Smell and the City

Urban smell enthusiasts

Five Top Tips for Smellwalking

Dr Victoria Henshaw at The University of Sheffield today.

All images by Steve Hill Photography

If you don’t read the papers on a regular basis, or are reading this from outside the UK, then in all likelihood you haven’t seen the article ran by The Guardian this week on my work exploring city smells. To view the article on line, click here.

In addition to the article written by Oliver Wainwright, The Guardian’s Architecture and Design Critic, the piece was also accompanied by a list of five top tips for smell-walking written by myself, and I have included these below to help you in sniffing out smells in your own cities… so go to it folks and adventure!

Henshaw Smells 13 HILL 

1. Avoid smell walking when you have a cold or other illness – and in particular, when you have a hangover. You simply won’t experience the smells in the same way: smell performance can be significantly dulled by illness, while if we’re feeling particularly nauseous, then the smell of cigarette smoke, a festering drain or local dustbin lorry probably isn’t going to do any favours. Also, stay hydrated: your nose requires a healthy level of fluids in order to dissolve the odours so our smell receptors can ‘read’ them in the first place.

2. The greater the variety of settings, the bigger the range of odours we’ll detect and the more we can learn on the journey. Think open spaces and enclosed areas, green spaces and hard concrete landscapes, quiet areas and busy roads, busy high streets and run-down alleys behind buildings, retail, markets and other food.

3. Use your other senses to seek out smell sources. If you see planting, approach it and as long as it isn’t someone’s prize-winning rose bush, rub the leaves and explore what scent they release. Look at the shops around you and stick your head inside for a sniff – pharmacies, stationers and clothing shops can all be interesting. Ask yourself if you can hear any ventilation systems whirring in the background: you’d be surprised at the fun you can have in an alleyway behind a row of shops, trying to guess what kind of shop it is by the smell it is emitting.

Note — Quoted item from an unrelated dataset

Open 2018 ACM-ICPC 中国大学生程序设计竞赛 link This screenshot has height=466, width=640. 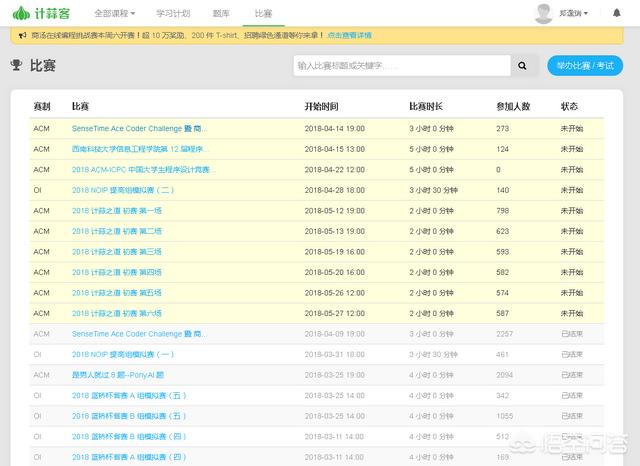141,170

Dr Victoria Henshaw at The University of Sheffield today.

4. While our bodies are working hard, day-in day-out, to detect all kinds of different smells, we don’t register the majority of those we sniff. For that reason, smell walking works best if we try to focus on what we can smell – so cut out the chatter. If you enter an environment but the smell quickly starts to fade, this might be your smell receptors tiring – we call this ‘adaptation’. To counteract adaptation, roll up your sleeve and sniff the skin in the crook of your arm for a moment. Although you might feel a bit daft, this will give your smell receptors an opportunity to rest and reset, so you should then be able to detect the smellscape around you again.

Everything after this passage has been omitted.